# UCLA Extension or SMC for international student?



## Wonder_Woman (Jun 5, 2017)

Hi guys!

I am new to this forum so hello!

I am posting here but not sure if it is the correct thread. I have a question regarding UCLA ectension and SMC.
In 2009 I came to LA to study a 2-year full time acting program at a famous acting academy and graduated with a diploma. After that I got a 3-year US work permit as an actor but felt like I wanted to do more film directing, producing and writing.

After my work visa expired I had to leave the US as I did not have enough funds to renew my work visa. So I went back to Europe but now I really want to do directing and want to be back in LA. I am eligible for an O1 visa as an actor but need a work offer which currently I do not have as a film I was booked on will now be filmed in Canada instead of the US.

So now I am contemplating to sign up for either UCLA Extension which is 1-year study and then 1-year work permit OPT, OR SMC or LACC which is a 2-year cinema program and after that maybe a work permit and OPT.

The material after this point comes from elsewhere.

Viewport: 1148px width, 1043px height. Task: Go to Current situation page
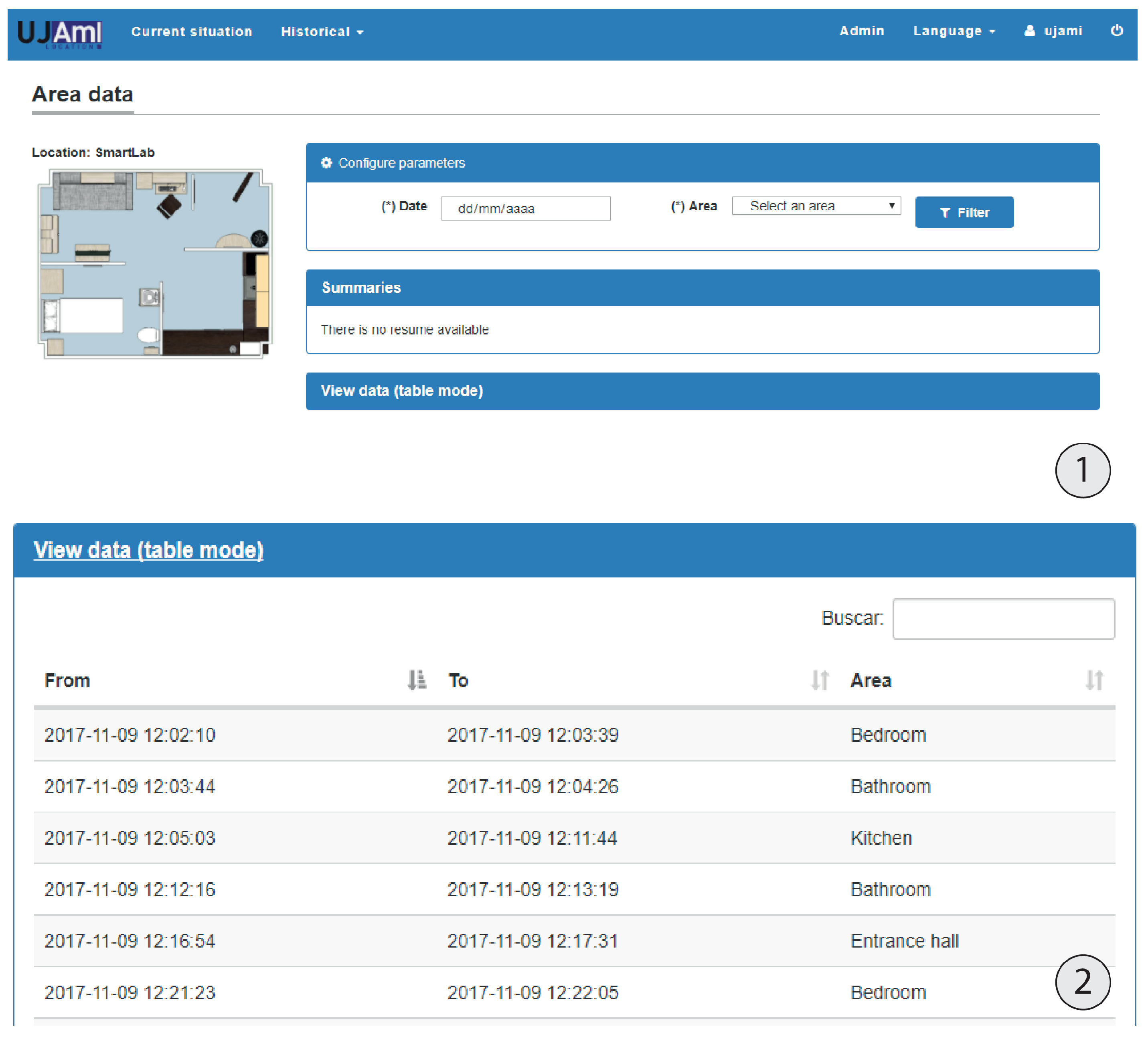pos(191,32)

I can get about a 35k loan but probably not more than that so a BA or BFA program is out of the question and many of my friends in LA say it is a waste of time and I should use the money instead to do a feature.

You also have to understand that foreign students can only work on campus 20h per week on a F1 visa so I can barely if at all make any money back in the next 2-years.

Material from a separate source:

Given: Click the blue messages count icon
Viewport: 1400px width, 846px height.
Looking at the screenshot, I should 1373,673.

Anyway the biggest reason I want to go back is because of my American bf and we might even get married at some point so I might be eligible for a green card at some point.

Sooo. long story short, I am already in my early 30s and not sure if going to SMC or LACC would be weird with lots of young kids around, or if UCLA extension would be a better fit for me?

I want to concentrate on directing and writing so which of the programs gives me more equipment to use to make films? I read somewhere that at UCLA the filming equipment is not included? Is it included at SMC/LACC? How many films do people make while there?

I would need about the same amount of money for each school, but I can already work OPT after 12 month UCLA extension. I really want to work as an actor as well so having to wait 2 years before I can work again would be kind of a problem as in delay in my acting career.

So anyway are there any pros/cons regarding these options and how fast do classes fill up, as I have to take 12 units in my first year or would loose the F1 student visa, so would it be too late to try to get into SMC or UCLA for the fall? I have until July 1st to apply and still have to take the IELTS (though I am sure I can get a 6.5 with having lived in the states for over 6 years).

Thanks so much for any answers!


----------